Untuk pelaporan keuangan tahun 2010 yang sedang dipersiapkan manajemen perusahaan saat ini, ada beberapa PSAK revisi yang perlu menjadi perhatian yaitu diantaranya :

(1) PSAK No. 26 (revisi 2008) tentang Biaya Pinjaman yang mulai berlaku efektif sejak 1 Januari 2010 menggantikan PSAK No. 26 (1997) tentang Biaya Pinjaman. PSAK ini mengatur bahwa biaya pinjaman yang dapat diatribusikan secara langsung dengan perolehan, konstruksi, atau pembuatan aset kualifikasian harus dikapitalisasi sebagai bagian dari biaya perolehan aset tersebut (ketika kemungkinan besar biaya pinjaman tersebut menghasilkan manfaat ekonomi masa depan untuk entitas dan dapat diukur secara andal). Sedangkan biaya pinjaman lainnya diakui sebagai beban pada periode terjadinya.

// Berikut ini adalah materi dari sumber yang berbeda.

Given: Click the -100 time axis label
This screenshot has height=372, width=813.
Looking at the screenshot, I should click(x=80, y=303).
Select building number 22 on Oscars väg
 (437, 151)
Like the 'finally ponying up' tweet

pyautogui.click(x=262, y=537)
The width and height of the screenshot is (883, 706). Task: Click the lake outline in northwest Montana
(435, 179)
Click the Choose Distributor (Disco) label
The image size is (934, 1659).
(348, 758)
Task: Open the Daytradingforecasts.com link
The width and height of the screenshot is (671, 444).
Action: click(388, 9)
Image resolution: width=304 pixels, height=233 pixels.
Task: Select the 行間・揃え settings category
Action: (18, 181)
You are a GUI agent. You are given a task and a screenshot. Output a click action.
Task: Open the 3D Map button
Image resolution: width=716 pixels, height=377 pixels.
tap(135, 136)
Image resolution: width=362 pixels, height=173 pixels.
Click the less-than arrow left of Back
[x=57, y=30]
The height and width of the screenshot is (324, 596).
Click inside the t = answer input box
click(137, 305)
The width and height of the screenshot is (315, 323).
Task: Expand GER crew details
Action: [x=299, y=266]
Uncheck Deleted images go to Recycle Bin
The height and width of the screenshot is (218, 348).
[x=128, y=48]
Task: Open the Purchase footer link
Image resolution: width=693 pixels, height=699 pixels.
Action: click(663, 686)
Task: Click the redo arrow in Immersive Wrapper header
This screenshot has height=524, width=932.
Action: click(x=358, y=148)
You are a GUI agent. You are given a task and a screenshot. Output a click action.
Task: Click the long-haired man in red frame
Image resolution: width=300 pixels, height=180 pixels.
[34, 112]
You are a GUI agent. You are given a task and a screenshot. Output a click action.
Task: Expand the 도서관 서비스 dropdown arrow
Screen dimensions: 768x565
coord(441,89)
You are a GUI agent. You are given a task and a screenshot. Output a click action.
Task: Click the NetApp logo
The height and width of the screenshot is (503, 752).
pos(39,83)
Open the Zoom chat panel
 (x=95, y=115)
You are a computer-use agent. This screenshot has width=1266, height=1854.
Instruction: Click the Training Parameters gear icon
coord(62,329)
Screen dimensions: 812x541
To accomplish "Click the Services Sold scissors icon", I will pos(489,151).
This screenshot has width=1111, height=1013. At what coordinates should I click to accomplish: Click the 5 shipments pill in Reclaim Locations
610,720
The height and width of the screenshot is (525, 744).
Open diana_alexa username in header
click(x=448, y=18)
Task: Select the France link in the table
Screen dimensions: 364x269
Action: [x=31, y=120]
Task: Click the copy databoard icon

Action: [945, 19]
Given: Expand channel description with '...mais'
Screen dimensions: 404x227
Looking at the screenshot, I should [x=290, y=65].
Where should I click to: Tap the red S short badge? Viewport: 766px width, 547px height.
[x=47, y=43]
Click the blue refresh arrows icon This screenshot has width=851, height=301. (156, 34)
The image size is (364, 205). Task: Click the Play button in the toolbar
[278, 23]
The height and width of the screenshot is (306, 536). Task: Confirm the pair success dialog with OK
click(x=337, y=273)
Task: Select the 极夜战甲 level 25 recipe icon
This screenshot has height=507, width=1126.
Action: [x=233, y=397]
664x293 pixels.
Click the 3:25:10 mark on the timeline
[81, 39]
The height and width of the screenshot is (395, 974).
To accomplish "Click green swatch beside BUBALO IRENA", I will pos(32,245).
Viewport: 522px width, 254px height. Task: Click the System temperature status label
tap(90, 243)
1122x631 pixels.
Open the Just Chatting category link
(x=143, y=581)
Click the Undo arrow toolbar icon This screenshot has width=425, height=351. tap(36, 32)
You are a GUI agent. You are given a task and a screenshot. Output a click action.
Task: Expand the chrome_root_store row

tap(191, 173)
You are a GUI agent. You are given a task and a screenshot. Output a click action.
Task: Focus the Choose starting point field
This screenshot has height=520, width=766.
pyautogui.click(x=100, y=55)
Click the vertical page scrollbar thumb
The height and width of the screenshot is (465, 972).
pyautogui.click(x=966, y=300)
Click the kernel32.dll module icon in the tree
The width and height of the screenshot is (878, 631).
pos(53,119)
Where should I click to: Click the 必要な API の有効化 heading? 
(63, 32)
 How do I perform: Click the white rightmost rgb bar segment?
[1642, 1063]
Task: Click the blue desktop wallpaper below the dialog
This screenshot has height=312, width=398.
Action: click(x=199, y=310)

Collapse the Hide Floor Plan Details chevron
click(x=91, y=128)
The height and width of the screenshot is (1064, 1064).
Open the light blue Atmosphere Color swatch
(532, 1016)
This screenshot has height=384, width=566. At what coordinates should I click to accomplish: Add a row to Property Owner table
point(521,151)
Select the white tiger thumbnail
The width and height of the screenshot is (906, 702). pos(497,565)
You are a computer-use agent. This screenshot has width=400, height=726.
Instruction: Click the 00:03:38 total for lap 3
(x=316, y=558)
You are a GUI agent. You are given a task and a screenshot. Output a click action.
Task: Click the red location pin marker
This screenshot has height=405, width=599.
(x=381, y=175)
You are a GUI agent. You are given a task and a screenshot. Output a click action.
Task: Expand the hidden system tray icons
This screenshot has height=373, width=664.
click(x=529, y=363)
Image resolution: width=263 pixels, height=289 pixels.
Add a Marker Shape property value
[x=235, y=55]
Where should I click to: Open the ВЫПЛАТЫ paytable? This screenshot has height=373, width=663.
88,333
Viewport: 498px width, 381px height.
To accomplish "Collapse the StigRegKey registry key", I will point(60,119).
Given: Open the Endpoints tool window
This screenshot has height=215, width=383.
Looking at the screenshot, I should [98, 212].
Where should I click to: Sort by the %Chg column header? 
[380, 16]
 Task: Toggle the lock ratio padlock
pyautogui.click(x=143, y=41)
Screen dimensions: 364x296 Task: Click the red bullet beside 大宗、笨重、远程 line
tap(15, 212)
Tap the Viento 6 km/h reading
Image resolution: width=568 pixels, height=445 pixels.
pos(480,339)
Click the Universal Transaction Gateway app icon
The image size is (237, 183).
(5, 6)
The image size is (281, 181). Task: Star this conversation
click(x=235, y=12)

(2) PSAK No. 50 (revisi 2006) tentang Instrumen Keuangan : Penyajian dan Pengungkapan menggantikan PSAK No. 50 (1998) : Akuntansi Investasi Efek Tertentu, untuk pengaturan yang terkait dengan penyajian dan pengungkapan investasi efek tertentu, dan PSAK No. 55 (revisi 1999) : Akuntansi Derivatif dan Aktivitas Lindung Nilai, untuk pengaturan yang terkait dengan penyajian dan pengungkapan instrumen derivatif dan aktivitas lindung nilai serta PSAK No. 55 (revisi 2006) tentang Instrumen Keuangan : Pengakuan dan Pengukuran yang menggantikan PSAK No. 50 (revisi 1998) tentang Akuntansi Investasi Efek Tertentu, untuk pengaturan yang terkait dengan pengakuan dan pengukuran investasi efek tertentu dan PSAK No. 55 (revisi 1999) tentang Akuntansi Instrumen Derivatif dan Aktivitas Lindung Nilai, untuk pengaturan yang terkait dengan pengakuan dan pengukuran instrument derivatif dan aktivitas lindung nilai serta beberapa PSAK lainnya pada bagian yang relevan. Kedua PSAK ini semula ditetapkan mulai berlaku efektif sejak 1 Januari 2009, akan tetapi kemudian ditunda menjadi 1 Januari 2010.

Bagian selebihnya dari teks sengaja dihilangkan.